Monte Cazazza | |
---|---|
Years active | 1979–present |
Labels | Industrial Records |
Associated acts |
Throbbing Gristle Psychic TV Factrix |
Website | http://brainwashed.com/tg/monte.html |
Monte Cazazza is an American artist and composer best known for his seminal role in helping shape industrial music through recordings with the London-based Industrial Records in the mid-1970s.
Cazazza, based primarily in San Francisco during his early career, is credited with coining the phrase "Industrial Music for Industrial People". This was later used to encapsulate the record label and the artists representing it. Later, the noise collages and experimental sound manipulation coming out of Industrial records came to be known as industrial music. Cazazza had built up an underground reputation as a particularly volatile performer with a potentially dangerous and antisocial aesthetic. Re/Search Magazine's Industrial Culture Handbook described his work as "insanity-outbreaks thinly disguised as art events". The Futurist Sintesi show near the end of 1975 was heralded on a promo flier as "Sex - religious show; giant statue of Jesus got chainsawed and gang raped into oblivion".

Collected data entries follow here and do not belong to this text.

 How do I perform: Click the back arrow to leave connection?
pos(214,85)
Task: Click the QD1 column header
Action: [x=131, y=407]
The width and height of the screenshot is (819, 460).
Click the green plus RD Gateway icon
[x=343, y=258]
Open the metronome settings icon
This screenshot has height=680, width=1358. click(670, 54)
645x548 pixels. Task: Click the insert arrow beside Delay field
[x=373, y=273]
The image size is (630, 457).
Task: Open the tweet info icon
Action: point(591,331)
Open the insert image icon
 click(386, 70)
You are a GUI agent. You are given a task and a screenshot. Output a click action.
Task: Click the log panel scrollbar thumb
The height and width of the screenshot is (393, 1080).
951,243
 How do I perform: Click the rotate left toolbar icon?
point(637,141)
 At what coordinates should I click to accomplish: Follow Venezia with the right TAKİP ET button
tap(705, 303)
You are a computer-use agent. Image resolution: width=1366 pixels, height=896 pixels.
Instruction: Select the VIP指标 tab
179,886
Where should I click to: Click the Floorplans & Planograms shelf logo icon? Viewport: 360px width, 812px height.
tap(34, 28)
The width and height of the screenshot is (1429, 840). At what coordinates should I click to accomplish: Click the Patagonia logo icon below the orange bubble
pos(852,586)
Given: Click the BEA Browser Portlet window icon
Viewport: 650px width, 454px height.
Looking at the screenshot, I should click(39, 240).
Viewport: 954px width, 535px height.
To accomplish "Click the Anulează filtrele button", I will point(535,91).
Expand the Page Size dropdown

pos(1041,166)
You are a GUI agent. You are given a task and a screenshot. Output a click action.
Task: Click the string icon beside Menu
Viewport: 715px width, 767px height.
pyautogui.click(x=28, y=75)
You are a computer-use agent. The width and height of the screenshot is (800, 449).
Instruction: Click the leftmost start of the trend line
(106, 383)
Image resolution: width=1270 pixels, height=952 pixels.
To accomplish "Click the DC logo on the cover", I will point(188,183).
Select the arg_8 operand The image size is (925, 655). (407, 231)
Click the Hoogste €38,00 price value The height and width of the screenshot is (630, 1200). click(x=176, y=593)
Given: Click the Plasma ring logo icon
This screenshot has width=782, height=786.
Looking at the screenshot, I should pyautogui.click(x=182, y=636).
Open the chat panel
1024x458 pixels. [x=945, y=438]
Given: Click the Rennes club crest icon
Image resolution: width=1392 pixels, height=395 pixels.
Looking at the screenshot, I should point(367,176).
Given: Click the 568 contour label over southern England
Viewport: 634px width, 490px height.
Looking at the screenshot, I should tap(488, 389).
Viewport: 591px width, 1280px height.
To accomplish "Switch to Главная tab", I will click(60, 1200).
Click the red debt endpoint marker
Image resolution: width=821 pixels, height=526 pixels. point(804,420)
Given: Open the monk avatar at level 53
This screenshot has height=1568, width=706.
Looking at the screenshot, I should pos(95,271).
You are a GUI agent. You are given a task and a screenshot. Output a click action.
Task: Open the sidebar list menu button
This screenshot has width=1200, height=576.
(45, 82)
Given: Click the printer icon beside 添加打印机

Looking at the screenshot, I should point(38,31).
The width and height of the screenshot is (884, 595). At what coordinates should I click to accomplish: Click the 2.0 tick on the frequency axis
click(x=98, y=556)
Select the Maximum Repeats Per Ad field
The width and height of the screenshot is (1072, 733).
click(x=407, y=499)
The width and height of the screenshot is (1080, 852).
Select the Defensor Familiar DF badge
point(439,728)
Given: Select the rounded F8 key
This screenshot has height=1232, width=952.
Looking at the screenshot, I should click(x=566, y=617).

Cazazza did not limit his "performances" to the familiar dynamic of stage, audience and audience reaction. Much of his work involved acts designed for maximum shock value. In a well known incident, while a student at the Oakland campus of the California College of Arts and Crafts, Cazazza created a cement waterfall that disabled the main stairway of the building. He once created a 15'x15' screw-together metal swastika and was known to visit his friends with a dead cat and formaldehyde that he would use to set the cat alight.